Genç kadın ağlamaktan sırılsıklam olmuş yüzüne yapışan sarı saçlarını umursamayıp ağlamaya devam ediyordu. Birdaha ayağa kalkamayacağı düşüncesi onu kahr ediyordu. Etrafındaki insanları umursamayıp eline ne gelirse duvara fırlatıyordu. Odadakiler sinir krizi geçirdiğini anlayınca tek başına bırakmanın daha iyi olacağını düşünüp genç kadını kendiyle baş başa bıraktı. Belki basacağım uyuşmuştur diyerek kendini motive etmeye çalışıyordu. Motivasyona o kadar çok ihtiyacı vardı ki bu yalana kendi de inandı. Ve pikeyi bacaklarının üzerinden çekip sol ayağını yere koydu. Sağ ayağını kaldırmaya çalışsa da olmuyordu. Ellerini bacağına koyup kaldıracaktı. Eliyle hızla çekti ama dengesini kaybedip yere düştü. Kafasını yatağın başına çarptı. Hem canının yanmasına hemde manevi anlamda canının yanmasına ağlıyordu. Başındaki sızı ile elini kafasına koydu genç kadın. Elinin kan ile buluştuğunu anlayınca hızla elini çekti ve kanını incelemeye başladı. Doktor olsada hiçbir zaman kanları dikkat ile incelememişti. Elindeki kan ile yüzüne bir sırıtış kondu. Dışarıdan biri onu görse kendine zarar vermeyi seven bir psikopata benzetebilirdi. Ve genç kadın o an anladı ki vücudunun zarar görmesi onun hoşuna gidiyordu. Belki de o yüzden bu durumda değilmiydi? Herkes onun canını acıtmaktan zevk alıyordu. Neden kendi de bunu maddi olarak vücuduna uygulamasaydı ki? Bu fikir ona mantıklı gelmiş olacakki sol ayağı ile tökezliyerek kesici bir alet bulmaya çalıştı. Gözüne şırınga ilişince onu aldı ve oturmak için bir yer aramaya başladı. Sonunda yere oturmayı tercih etti. Şırıngayı damarına gelmeyecek şekilde ayarladıktan sonra hızla şırıngayı bacağına batırdı. Ve batırması ile çığlık atması bir oldu. Ama çığlığı uzun sürmedi. Şırıngayı çekti ve batırdığı yerden bacağına akan kanları sırıtarak izledi.
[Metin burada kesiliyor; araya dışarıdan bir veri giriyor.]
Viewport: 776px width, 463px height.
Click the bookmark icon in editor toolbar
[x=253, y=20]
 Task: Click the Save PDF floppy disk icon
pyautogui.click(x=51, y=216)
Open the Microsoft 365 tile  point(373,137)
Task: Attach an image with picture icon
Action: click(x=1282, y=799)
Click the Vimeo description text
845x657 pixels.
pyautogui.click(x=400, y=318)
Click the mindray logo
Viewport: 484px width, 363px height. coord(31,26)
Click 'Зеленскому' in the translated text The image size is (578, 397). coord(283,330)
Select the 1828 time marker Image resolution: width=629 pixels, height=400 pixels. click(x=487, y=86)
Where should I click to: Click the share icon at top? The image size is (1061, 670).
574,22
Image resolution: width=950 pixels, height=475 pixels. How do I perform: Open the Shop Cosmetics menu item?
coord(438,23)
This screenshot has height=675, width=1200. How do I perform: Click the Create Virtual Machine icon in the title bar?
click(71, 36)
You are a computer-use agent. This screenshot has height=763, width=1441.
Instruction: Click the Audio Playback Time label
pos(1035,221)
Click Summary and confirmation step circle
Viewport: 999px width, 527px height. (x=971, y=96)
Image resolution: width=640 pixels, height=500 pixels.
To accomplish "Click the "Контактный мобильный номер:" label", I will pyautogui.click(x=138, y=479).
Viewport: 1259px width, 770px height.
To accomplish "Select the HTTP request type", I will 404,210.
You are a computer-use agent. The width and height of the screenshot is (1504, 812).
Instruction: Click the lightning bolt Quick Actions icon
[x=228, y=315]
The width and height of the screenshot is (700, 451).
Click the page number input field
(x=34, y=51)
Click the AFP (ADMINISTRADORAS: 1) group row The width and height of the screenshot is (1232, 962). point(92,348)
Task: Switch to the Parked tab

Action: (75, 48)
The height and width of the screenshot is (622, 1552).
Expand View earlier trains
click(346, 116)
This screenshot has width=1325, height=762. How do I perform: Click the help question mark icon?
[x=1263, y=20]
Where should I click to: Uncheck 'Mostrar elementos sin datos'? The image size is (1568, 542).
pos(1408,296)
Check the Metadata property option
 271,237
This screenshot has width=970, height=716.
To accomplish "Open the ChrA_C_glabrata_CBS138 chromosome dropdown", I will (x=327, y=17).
Oda kapısı açılınca yüzündeki gülümseme ile kapıya bakıyordu. Tanımadığı bir adam ona kaygı ile baktı. Adam hızla gelip yanına oturdu ve masanın üzerindeki peçeteyi kadının bacağına bastırdı. Bahar ise kendinde değil gibi ona bakıyordu ve dudaklarından kendi isteği ile çıkmayan cümleler çıkardı. Sarhoş gibiydi. Dürüst ama aklı başında olsa bunları söyleyecek cesareti bulamayan bir sarhoş gibi.
"Meraba, bırak peçeteyi. Benim canım kimseye yaramıyor bari benim isteğim ile yok olsun. Başkaları gibi yavaş yavaş ruhumun yok oluşunu gerçekleştirmek ve izlemek yerine bedenim kaybolsun. Ismim Bahar. Ben başkaların baharı olmak isterken hep kış oldum." Bunları söylerken kafası adamın omzuna düşmüş onun da eli beline kaymıştı. Sırtı ise duvar ile buluşmuştu. Tanımadığı biri ile sarılıyordu. Ama sarılırken mutluydu. Belki kolarının arasında başka biri olsa daha mutlu olurdu ama böyle de halinden şikayetçi değildi. Zaten hiçbir zaman şikayet edecek imkanı bulamamıştı. Hep başkalarının isteği üzerine hayatı kuruluydu. Sanki birinin isteğini hayatı üzerine gerçekleştirmese hayatı başına yıkılacak gibi bir psikoloji yaratmıştı yaşadıkları.

Bahar'dan

Yavaşça adamdan ayrıldım ve gözlerinin içine baktım ben bakarken oda konuşuyordu. "Yoksa doktor Bahar sen misin?" Kafamı onaylarcasına salladım. "Memnun oldum ben Mert. Kalp nakli yaşayan hastanın oğluyum. Duyduğuma göre babamı siz kurtarmışsınız." Mahcubiyet ve şaşkınlık ile karışık bir gülümseme bahşettim karşımdaki adama. Kapı sesi ile ikimizde oraya doğru döndük. "Kusura bakmayın böldüm ama seni merak ettik Bahar"
Gözlerimi devirdim ve "Oğuz git başımdan şu yanımdaki adam bile beni tanımamasına rağmen sizden daha çok değer veriyor bana. Benim ameliyatıma girme ihtiyacı duymamanı anlıyorum ama bari Eylül'den önce beni ziyaret etseydin." Söylediklerim üzerine biraz yaklaşıp konuştu. "Özür dilerim Bahar" onu duymamazlıktan gelip yatağa tutunup kalktım ama başıma darbe aldığım için gözlerim karardı ve arkamdaki adamın kucağına düştüm.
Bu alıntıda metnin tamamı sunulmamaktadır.